Records of locating words and elements:
◇ ◇ ◇

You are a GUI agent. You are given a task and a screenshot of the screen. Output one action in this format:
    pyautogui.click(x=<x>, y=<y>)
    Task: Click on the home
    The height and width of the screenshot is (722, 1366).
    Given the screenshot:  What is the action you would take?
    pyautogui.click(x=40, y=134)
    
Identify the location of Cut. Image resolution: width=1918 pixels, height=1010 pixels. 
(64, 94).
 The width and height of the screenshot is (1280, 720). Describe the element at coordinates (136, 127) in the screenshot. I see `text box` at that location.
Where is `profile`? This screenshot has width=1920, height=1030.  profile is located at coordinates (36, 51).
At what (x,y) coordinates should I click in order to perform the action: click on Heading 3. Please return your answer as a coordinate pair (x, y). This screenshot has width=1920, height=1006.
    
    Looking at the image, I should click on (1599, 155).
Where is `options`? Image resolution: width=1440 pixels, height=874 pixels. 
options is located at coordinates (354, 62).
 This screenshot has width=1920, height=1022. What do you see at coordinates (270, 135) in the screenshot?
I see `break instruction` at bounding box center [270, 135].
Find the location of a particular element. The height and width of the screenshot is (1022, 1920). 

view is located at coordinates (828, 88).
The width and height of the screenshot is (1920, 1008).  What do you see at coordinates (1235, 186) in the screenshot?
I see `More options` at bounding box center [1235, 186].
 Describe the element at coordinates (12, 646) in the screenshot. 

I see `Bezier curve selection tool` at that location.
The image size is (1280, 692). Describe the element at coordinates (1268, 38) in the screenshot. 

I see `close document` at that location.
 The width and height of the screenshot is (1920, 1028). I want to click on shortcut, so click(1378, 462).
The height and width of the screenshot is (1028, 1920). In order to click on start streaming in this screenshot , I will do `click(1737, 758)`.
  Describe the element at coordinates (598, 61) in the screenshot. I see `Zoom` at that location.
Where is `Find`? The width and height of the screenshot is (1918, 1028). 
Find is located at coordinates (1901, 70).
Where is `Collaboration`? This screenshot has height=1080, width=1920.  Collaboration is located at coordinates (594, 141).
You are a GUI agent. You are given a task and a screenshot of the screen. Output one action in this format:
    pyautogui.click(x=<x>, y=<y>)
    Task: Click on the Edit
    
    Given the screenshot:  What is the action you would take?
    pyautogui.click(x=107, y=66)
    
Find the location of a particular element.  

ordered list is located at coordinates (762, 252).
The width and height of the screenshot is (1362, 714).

◇ ◇ ◇

§ AIM
Print the entries again word for word, from the line with "The height and width of the screenshot is (1028, 1920)." to the end of the entries, both ends included.

§ WRITTEN ANSWER
The height and width of the screenshot is (1028, 1920). In order to click on start streaming in this screenshot , I will do `click(1737, 758)`.
  Describe the element at coordinates (598, 61) in the screenshot. I see `Zoom` at that location.
Where is `Find`? The width and height of the screenshot is (1918, 1028). 
Find is located at coordinates (1901, 70).
Where is `Collaboration`? This screenshot has height=1080, width=1920.  Collaboration is located at coordinates (594, 141).
You are a GUI agent. You are given a task and a screenshot of the screen. Output one action in this format:
    pyautogui.click(x=<x>, y=<y>)
    Task: Click on the Edit
    
    Given the screenshot:  What is the action you would take?
    pyautogui.click(x=107, y=66)
    
Find the location of a particular element.  

ordered list is located at coordinates (762, 252).
The width and height of the screenshot is (1362, 714).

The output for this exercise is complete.